Decline or Collapse? Collapse.

“You didn’t find me, you collapsed a building on me.” – Sherlock Holmes:  A Game of Shadows

How do you get a philosophy student off the front porch?  Tip him for the pizza.

Finished my taxes.  All went well – I’m actually getting some of my money back.  In truth, I was pretty close to posting some memes.  This weekend at the Wilder house was just one filled with, “meh, let’s order pizza and relax because we don’t feel like doing much” across the board.  So, we relaxed, at least until it was time to do my annual tango with TurboTax®.

I almost decided to post some of the more amusing memes I’d found across the Internet, but had so far not found a time or place to use.  But, just as the clock headed reached 10 ‘til midnight, the muse struck me like a bag of wet sushi fish in a net stocking owned by a stripper named Destiny who is missing two fingers on her left hand.

How does civilization end?

Lots of people talk about an eternal decline.  That’s a wishful thought, I guess.  It’s the Bladerunner dystopia where everything is cheaper and coarser, ever more crowded, and ever less human.  I guess the bright side of the Bladerunner fate is an endless supply of robot clones of Sean Young back before she went crazy and decided to live on a diet of Twinkies® and gin.

Be glad I didn’t make you look at Old Cat Lady Sean Young.

To be clear, that’s mainly what we’re seeing.

  • Gangs of “youths” in Chicago rioted this weekend because it’s Chicago, they outnumber the police, and they can do anything and their chances of getting arrested are about the same as Kamala Harris having an idea that didn’t die of loneliness.
  • Power grids that went from reliable to “maybe” because people decided investing in infrastructure was homophobic or something.
  • A shrinking middle class, and less clear ways for most people to join it, especially the kids. My generation, Gen X, has a significantly smaller share of the national wealth than the Boomers did at my age.  And the Zoomers and Millennials?
  • Economic disruption – inflation and shortages jumped up when the papering-over of the economic problems of a made-up currency that was spent as fast as possible by both Left and Right could no longer be papered over. Even today, there is no thought to try to fix things, because that would stop the party and we know politicians love to party.

> Requirement
Rewrite the stretch from "To be clear, that’s" through "Zoomers and Millennials?" in the post on how civilization ends, putting "Electric grids" in place of "Power grids".

> Record excerpts
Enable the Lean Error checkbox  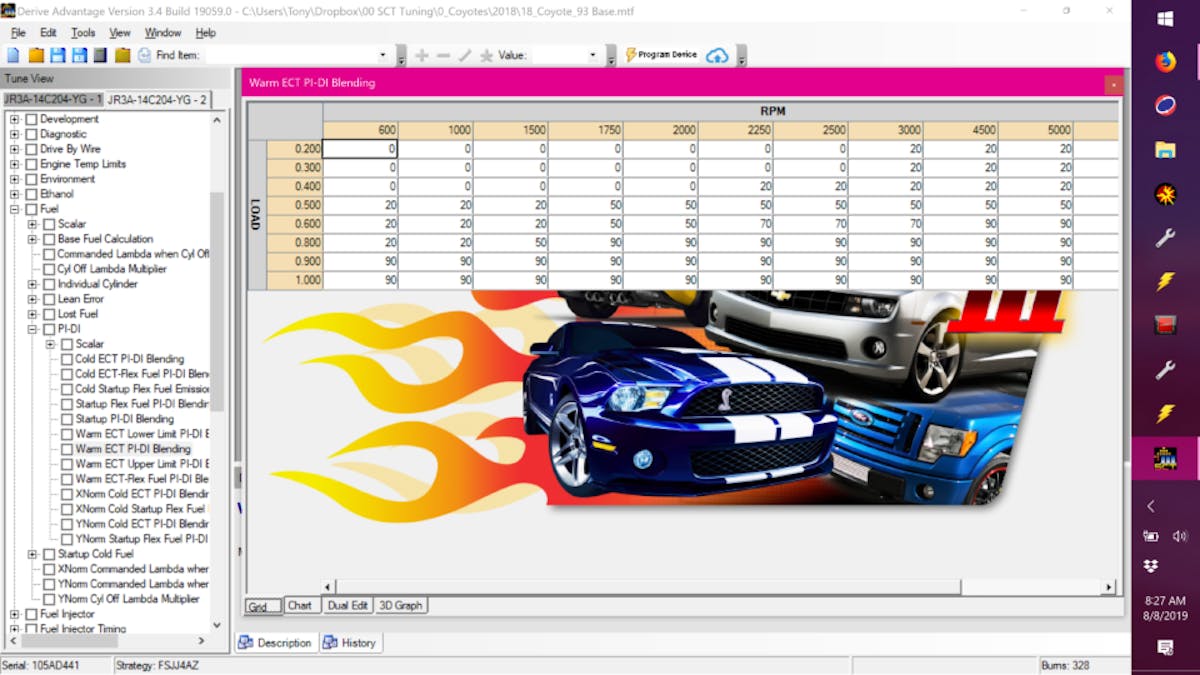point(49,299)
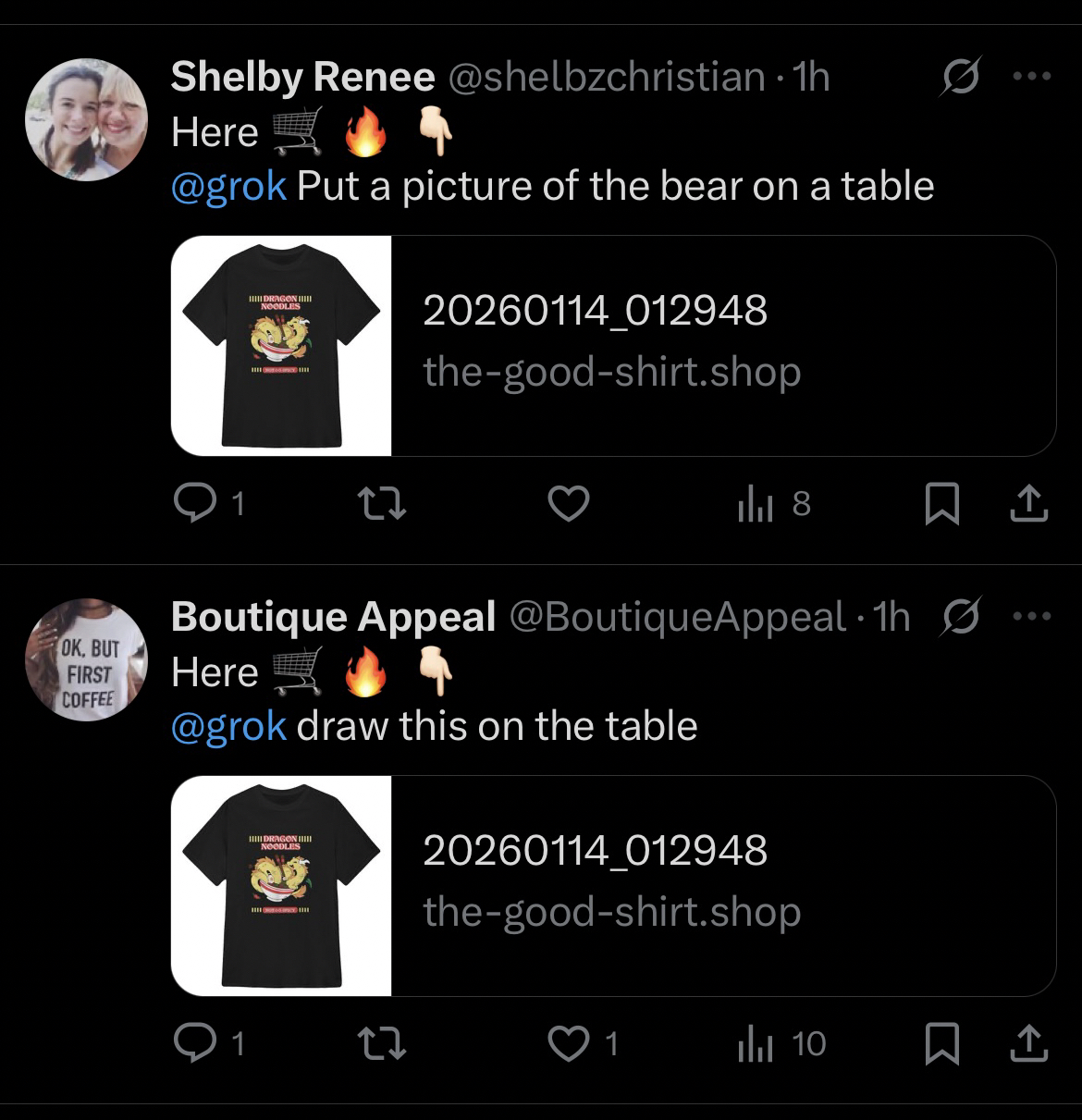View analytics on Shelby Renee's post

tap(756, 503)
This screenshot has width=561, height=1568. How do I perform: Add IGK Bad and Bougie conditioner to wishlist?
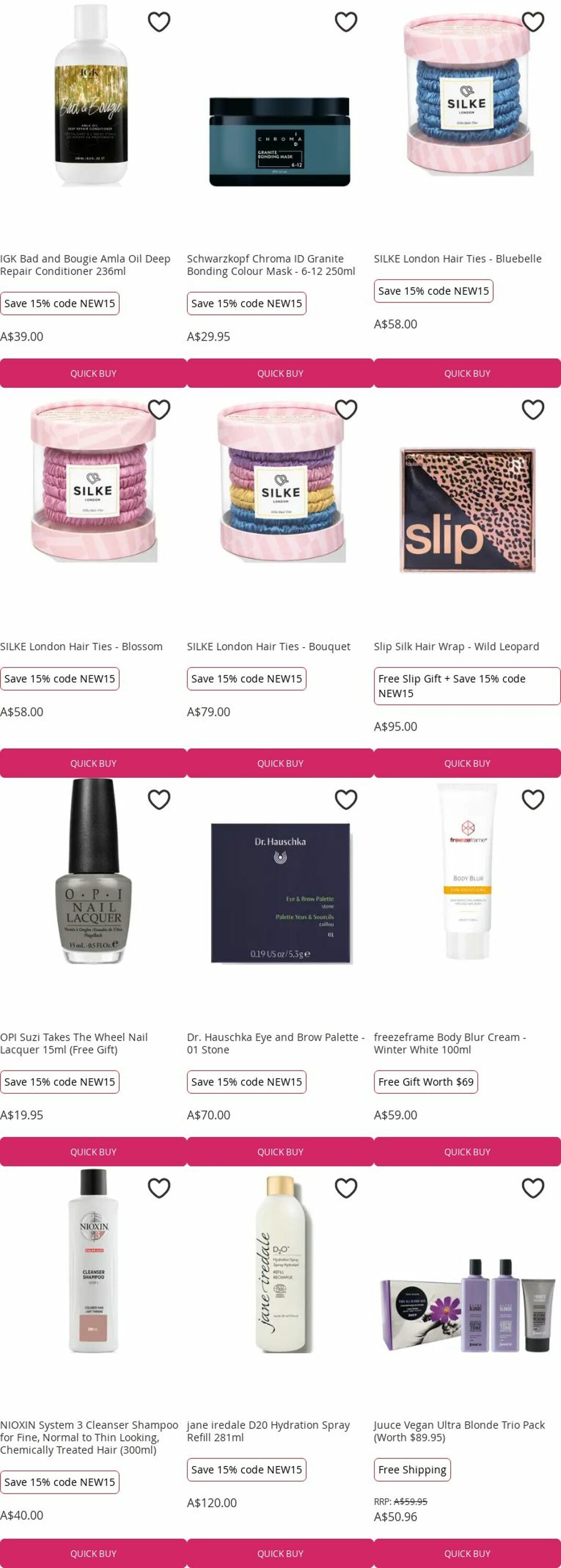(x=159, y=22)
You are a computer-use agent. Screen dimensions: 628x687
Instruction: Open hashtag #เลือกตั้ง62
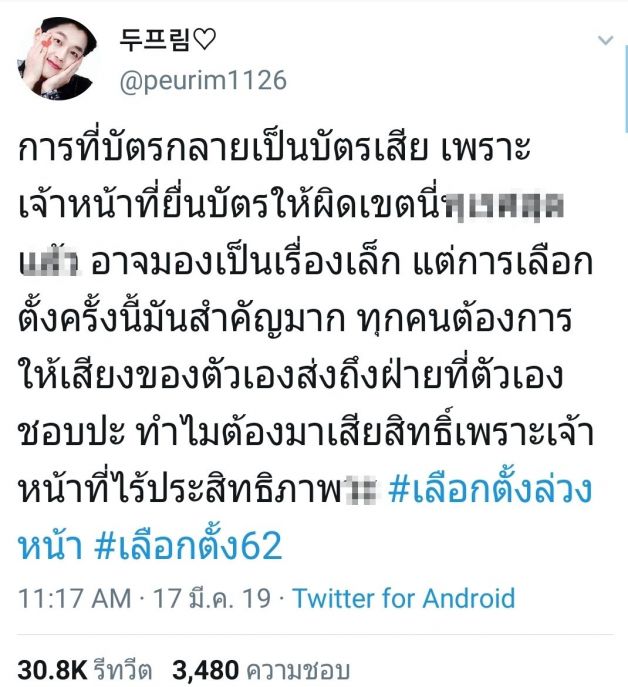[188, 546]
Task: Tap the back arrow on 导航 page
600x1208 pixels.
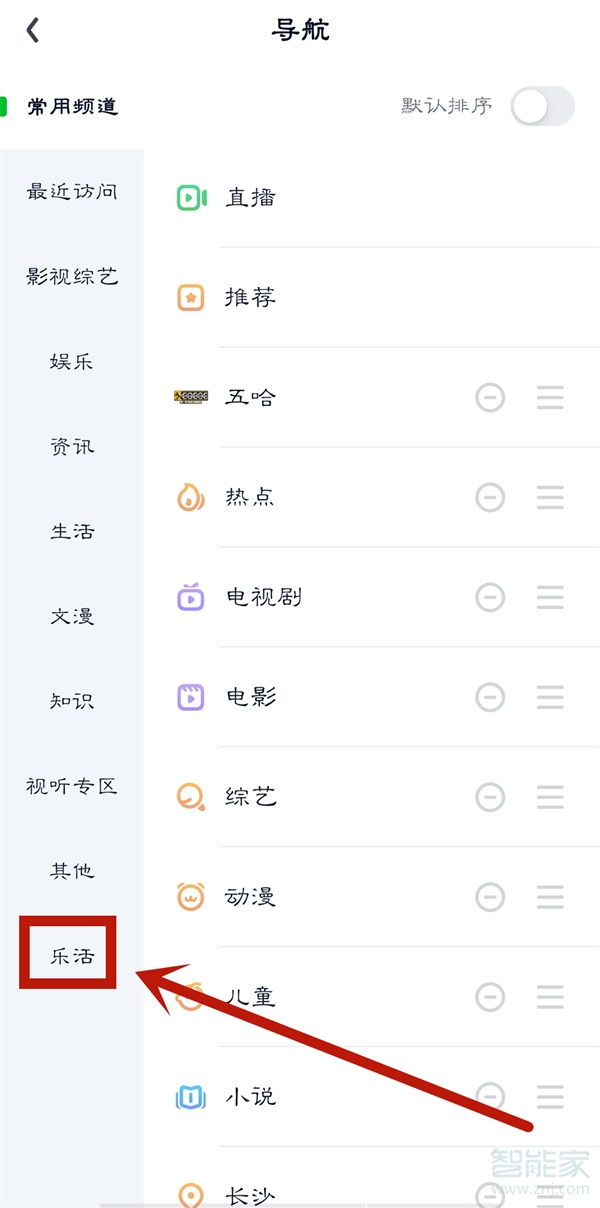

> Response box
To be clear, that’s mainly what we’re seeing.

  • Gangs of “youths” in Chicago rioted this weekend because it’s Chicago, they outnumber the police, and they can do anything and their chances of getting arrested are about the same as Kamala Harris having an idea that didn’t die of loneliness.
  • Electric grids that went from reliable to “maybe” because people decided investing in infrastructure was homophobic or something.
  • A shrinking middle class, and less clear ways for most people to join it, especially the kids. My generation, Gen X, has a significantly smaller share of the national wealth than the Boomers did at my age.  And the Zoomers and Millennials?